#### WORK INSTRUCTION
From the line that contains "Instruction: Click the 添加图文 button" to the final line below, both included, print each line exactly and skip the pictures.
★ ★ ★
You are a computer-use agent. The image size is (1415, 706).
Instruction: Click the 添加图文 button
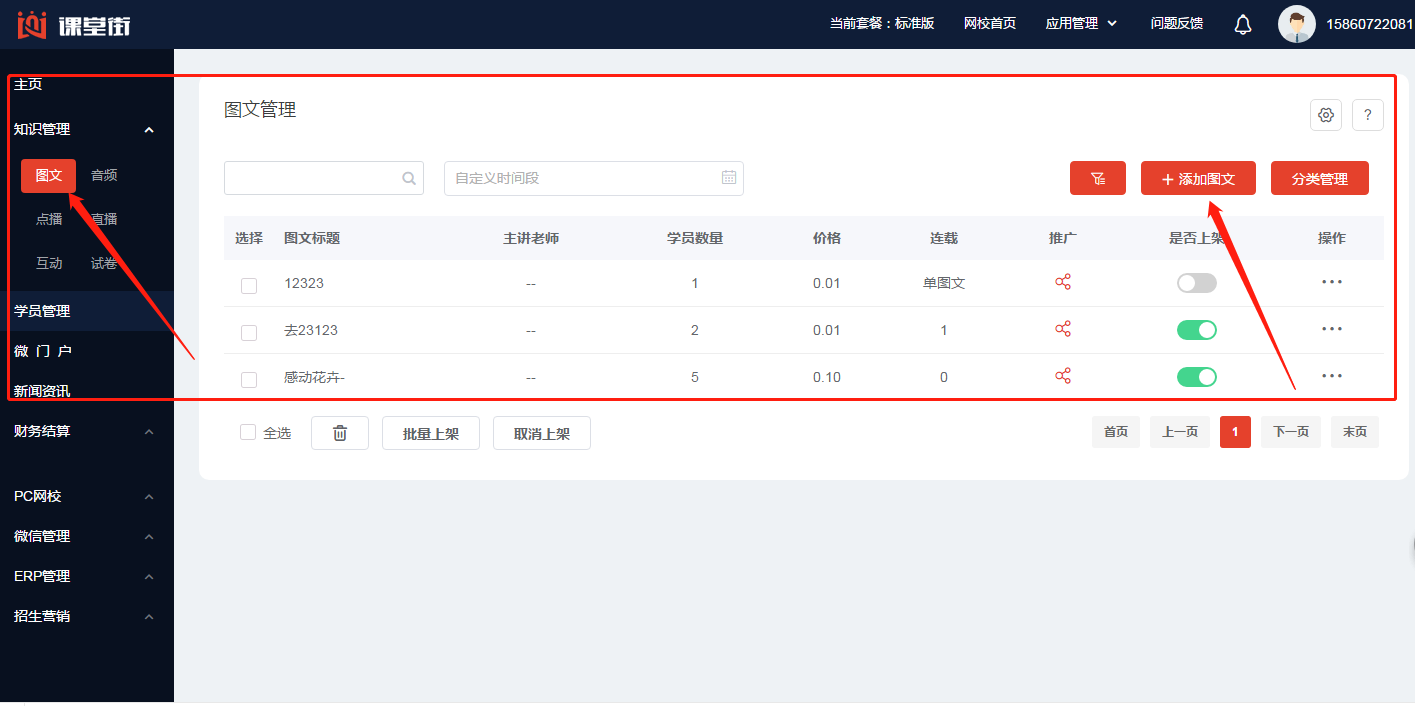click(x=1197, y=179)
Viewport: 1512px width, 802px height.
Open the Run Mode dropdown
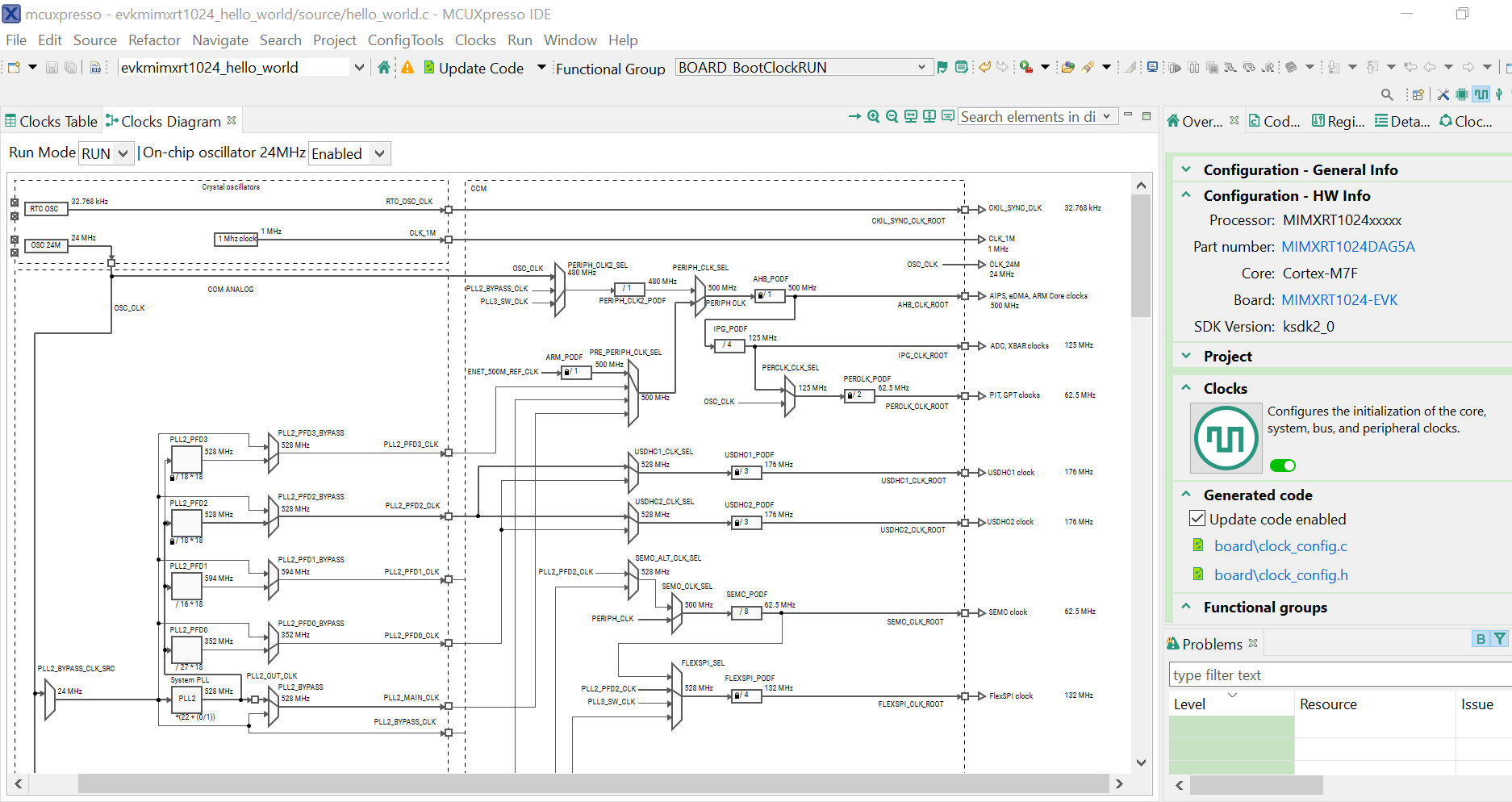106,153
★ ★ ★
#### PROBLEM SOLUTION
Instruction: Click the 添加图文 button
click(x=1197, y=179)
Viewport: 1512px width, 802px height.
Open the Run Mode dropdown
106,153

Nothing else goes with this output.